• [AIM] Format as a numbered list, omitting blank lines, only the data from the line containing "Viewport: 716px width, 914px height." through the line containing "tap(211, 413)", both lines included.

• [RECORDED DATA]
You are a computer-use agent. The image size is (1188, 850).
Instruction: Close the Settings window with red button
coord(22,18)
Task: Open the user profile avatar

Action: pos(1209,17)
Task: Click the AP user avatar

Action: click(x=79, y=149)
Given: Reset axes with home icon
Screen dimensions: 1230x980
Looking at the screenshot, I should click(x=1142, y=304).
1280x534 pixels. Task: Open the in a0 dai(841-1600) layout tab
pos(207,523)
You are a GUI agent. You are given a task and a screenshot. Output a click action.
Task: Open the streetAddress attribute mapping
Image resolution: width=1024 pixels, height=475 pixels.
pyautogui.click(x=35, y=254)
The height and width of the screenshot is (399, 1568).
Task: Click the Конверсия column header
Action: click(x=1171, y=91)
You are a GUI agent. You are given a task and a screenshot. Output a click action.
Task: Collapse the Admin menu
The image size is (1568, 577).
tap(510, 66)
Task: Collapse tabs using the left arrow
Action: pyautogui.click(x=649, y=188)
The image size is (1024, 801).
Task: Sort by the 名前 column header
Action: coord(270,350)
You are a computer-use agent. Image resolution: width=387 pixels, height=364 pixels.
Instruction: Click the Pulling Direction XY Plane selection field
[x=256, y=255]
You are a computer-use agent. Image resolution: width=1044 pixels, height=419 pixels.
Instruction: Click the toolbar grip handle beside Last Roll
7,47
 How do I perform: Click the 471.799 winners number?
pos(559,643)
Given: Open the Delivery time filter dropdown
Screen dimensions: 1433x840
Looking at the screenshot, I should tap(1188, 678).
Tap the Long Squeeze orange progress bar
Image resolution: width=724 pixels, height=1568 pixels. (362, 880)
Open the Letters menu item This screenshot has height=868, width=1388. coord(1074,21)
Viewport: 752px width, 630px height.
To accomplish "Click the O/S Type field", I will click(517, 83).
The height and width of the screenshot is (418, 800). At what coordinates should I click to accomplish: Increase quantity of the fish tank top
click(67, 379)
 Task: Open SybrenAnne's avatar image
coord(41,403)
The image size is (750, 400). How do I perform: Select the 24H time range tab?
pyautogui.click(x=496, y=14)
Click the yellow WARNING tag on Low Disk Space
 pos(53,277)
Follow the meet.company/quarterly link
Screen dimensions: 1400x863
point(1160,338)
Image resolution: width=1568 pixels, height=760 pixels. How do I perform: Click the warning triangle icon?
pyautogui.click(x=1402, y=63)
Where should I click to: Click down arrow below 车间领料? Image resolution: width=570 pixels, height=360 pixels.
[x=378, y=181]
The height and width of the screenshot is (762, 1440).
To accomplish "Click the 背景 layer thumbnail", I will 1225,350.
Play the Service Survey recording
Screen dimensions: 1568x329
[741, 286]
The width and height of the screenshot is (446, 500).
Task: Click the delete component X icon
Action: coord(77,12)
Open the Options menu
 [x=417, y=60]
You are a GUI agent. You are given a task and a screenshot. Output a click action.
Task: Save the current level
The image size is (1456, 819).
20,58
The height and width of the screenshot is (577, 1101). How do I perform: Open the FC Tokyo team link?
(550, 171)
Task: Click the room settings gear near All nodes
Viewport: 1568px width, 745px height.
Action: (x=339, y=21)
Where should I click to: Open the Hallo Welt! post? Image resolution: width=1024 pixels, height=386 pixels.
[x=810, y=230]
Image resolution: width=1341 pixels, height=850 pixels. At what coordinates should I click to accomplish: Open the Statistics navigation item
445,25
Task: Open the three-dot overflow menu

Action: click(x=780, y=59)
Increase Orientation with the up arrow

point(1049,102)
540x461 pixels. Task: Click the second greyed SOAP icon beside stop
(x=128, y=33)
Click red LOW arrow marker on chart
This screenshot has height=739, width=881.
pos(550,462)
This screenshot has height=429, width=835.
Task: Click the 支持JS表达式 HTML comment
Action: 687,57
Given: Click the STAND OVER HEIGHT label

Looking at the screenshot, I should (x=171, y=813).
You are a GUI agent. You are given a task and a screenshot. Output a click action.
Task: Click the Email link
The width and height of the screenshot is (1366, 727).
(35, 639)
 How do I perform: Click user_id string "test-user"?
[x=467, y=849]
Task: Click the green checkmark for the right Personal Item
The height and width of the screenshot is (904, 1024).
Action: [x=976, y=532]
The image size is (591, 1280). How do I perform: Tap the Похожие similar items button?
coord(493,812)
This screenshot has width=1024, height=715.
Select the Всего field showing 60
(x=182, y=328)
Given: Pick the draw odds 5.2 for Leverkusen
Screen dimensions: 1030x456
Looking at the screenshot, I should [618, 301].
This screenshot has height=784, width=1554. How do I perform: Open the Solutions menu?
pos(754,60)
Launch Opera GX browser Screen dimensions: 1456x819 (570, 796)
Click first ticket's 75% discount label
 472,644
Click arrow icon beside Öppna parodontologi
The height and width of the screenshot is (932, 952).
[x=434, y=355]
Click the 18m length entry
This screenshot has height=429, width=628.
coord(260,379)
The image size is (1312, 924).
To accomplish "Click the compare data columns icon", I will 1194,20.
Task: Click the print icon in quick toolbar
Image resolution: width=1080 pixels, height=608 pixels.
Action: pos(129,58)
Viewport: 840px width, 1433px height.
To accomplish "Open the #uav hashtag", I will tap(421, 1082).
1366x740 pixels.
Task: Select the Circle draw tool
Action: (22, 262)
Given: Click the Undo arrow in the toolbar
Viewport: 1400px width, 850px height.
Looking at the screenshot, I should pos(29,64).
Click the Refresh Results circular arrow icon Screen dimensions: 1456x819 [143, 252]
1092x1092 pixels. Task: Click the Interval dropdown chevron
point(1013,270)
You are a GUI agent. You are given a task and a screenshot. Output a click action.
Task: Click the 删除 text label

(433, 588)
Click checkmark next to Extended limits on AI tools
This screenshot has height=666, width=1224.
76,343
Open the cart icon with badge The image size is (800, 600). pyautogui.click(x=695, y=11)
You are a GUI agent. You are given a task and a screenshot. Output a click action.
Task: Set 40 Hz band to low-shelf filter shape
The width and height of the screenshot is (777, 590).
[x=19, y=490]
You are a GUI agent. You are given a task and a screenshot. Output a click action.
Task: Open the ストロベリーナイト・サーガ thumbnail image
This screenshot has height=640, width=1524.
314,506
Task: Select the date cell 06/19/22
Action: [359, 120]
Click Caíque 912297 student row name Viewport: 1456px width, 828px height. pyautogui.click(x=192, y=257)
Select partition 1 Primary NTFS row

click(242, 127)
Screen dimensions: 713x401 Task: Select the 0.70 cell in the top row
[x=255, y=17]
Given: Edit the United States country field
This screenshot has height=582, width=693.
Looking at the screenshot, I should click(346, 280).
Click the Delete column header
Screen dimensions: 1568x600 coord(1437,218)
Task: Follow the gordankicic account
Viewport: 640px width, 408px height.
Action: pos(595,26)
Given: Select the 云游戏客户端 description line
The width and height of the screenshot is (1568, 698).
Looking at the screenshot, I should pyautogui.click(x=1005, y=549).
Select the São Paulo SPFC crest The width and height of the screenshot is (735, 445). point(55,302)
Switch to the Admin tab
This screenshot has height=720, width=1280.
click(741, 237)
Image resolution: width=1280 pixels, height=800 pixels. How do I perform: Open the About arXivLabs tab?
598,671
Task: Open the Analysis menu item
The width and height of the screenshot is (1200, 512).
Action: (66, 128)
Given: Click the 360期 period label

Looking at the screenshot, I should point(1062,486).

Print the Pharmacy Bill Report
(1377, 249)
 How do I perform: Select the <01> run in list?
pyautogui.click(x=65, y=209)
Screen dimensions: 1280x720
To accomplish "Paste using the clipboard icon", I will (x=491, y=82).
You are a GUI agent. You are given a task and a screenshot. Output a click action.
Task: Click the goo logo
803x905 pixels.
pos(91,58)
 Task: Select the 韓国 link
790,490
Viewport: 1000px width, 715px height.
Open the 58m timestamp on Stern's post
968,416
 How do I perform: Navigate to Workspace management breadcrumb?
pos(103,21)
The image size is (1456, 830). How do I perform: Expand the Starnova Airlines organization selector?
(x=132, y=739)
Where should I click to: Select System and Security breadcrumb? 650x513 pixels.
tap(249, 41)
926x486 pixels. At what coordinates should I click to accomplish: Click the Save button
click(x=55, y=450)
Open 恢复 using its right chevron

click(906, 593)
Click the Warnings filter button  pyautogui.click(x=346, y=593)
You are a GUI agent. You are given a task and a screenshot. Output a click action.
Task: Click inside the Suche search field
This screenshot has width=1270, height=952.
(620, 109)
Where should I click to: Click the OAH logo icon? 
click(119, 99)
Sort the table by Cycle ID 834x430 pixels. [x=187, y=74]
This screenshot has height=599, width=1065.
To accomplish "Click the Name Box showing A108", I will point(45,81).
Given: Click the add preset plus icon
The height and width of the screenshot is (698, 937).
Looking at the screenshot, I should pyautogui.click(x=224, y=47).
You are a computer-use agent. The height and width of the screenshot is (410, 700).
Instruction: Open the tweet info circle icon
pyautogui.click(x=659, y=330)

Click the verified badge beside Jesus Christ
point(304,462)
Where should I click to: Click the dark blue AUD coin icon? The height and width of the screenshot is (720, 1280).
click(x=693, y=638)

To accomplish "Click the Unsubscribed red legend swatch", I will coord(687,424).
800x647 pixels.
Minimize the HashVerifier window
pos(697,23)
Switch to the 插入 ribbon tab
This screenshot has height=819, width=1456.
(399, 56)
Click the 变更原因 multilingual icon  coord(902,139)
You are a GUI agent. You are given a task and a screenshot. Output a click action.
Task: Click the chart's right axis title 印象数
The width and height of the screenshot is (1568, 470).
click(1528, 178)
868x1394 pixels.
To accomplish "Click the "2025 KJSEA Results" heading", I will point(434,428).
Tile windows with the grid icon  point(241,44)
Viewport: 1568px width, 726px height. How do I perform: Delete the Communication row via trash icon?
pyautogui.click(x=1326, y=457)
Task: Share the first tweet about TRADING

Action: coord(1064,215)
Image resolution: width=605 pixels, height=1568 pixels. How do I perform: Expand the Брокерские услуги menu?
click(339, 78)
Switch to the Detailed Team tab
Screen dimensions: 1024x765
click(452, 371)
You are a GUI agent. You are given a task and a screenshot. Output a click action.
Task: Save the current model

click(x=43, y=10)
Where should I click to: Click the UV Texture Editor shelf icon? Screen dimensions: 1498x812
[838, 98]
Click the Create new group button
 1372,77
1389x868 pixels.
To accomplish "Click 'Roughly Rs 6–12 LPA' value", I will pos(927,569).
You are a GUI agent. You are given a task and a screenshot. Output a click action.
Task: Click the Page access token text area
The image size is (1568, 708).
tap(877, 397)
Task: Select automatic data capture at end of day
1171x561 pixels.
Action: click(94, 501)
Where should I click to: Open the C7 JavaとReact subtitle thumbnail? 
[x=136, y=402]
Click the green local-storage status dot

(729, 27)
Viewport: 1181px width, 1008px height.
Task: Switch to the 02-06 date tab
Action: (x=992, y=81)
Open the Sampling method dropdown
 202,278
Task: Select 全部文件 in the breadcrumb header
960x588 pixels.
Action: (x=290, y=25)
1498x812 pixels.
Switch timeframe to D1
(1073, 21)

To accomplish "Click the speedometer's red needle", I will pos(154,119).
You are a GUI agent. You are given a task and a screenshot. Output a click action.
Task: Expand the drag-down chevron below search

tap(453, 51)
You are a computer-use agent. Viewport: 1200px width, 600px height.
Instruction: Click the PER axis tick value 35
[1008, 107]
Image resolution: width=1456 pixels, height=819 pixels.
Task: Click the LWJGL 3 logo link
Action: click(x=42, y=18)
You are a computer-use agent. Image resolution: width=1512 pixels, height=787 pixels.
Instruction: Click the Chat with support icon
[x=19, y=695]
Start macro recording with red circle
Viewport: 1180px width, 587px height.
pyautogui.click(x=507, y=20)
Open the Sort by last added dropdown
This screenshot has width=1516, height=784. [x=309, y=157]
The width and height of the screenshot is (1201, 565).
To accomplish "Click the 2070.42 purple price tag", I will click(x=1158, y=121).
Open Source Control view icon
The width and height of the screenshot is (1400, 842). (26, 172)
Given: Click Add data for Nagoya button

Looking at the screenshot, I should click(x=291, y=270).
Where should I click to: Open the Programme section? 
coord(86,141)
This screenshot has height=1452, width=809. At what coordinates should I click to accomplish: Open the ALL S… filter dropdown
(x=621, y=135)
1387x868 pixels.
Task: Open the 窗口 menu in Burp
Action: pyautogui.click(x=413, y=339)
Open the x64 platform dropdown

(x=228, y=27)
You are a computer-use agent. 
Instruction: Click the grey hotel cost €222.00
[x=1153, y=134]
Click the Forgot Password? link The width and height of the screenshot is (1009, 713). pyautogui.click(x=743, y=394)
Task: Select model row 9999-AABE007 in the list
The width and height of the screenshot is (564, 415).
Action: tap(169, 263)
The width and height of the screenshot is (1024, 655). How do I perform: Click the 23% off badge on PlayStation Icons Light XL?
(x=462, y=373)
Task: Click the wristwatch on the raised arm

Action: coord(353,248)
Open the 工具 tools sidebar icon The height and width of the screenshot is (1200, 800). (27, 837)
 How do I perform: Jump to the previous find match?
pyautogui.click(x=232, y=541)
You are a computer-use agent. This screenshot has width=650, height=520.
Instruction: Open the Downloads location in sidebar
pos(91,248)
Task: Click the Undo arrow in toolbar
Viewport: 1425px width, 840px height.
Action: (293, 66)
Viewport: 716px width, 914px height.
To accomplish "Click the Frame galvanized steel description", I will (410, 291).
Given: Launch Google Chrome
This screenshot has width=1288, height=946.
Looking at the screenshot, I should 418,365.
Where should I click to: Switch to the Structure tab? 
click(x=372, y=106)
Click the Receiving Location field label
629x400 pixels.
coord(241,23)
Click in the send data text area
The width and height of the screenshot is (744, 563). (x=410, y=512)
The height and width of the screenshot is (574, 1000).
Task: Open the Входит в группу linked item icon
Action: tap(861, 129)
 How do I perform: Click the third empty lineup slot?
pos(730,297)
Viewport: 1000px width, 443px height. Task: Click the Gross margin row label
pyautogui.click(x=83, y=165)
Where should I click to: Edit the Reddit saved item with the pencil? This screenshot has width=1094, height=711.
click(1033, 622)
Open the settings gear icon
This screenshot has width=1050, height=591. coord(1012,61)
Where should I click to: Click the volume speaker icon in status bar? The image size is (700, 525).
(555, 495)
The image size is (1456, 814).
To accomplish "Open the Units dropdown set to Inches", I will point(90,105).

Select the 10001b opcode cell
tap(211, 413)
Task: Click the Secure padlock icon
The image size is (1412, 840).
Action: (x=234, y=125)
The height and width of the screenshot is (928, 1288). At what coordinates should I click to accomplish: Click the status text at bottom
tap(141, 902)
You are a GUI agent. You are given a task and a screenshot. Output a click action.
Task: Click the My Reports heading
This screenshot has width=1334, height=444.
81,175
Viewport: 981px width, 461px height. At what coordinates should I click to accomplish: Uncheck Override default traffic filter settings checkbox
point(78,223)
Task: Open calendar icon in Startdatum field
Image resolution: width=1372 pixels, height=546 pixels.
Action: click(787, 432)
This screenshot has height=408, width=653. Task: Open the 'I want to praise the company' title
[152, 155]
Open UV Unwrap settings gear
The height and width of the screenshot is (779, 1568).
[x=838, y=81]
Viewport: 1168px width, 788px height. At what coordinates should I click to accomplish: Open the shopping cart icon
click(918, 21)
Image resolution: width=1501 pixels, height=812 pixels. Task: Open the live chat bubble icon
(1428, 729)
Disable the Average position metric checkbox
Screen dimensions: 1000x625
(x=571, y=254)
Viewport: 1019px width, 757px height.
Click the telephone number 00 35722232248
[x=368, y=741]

• [REPLY TO THE TASK]
1. Viewport: 716px width, 914px height.
2. To accomplish "Click the Frame galvanized steel description", I will (410, 291).
3. Given: Launch Google Chrome
4. This screenshot has width=1288, height=946.
5. Looking at the screenshot, I should 418,365.
6. Where should I click to: Switch to the Structure tab? 
7. click(x=372, y=106)
8. Click the Receiving Location field label
9. 629x400 pixels.
10. coord(241,23)
11. Click in the send data text area
12. The width and height of the screenshot is (744, 563). (x=410, y=512)
13. The height and width of the screenshot is (574, 1000).
14. Task: Open the Входит в группу linked item icon
15. Action: tap(861, 129)
16.  How do I perform: Click the third empty lineup slot?
17. pos(730,297)
18. Viewport: 1000px width, 443px height. Task: Click the Gross margin row label
19. pyautogui.click(x=83, y=165)
20. Where should I click to: Edit the Reddit saved item with the pencil? This screenshot has width=1094, height=711.
21. click(1033, 622)
22. Open the settings gear icon
23. This screenshot has width=1050, height=591. coord(1012,61)
24. Where should I click to: Click the volume speaker icon in status bar? The image size is (700, 525).
25. (555, 495)
26. The image size is (1456, 814).
27. To accomplish "Open the Units dropdown set to Inches", I will point(90,105).
28. Select the 10001b opcode cell
29. tap(211, 413)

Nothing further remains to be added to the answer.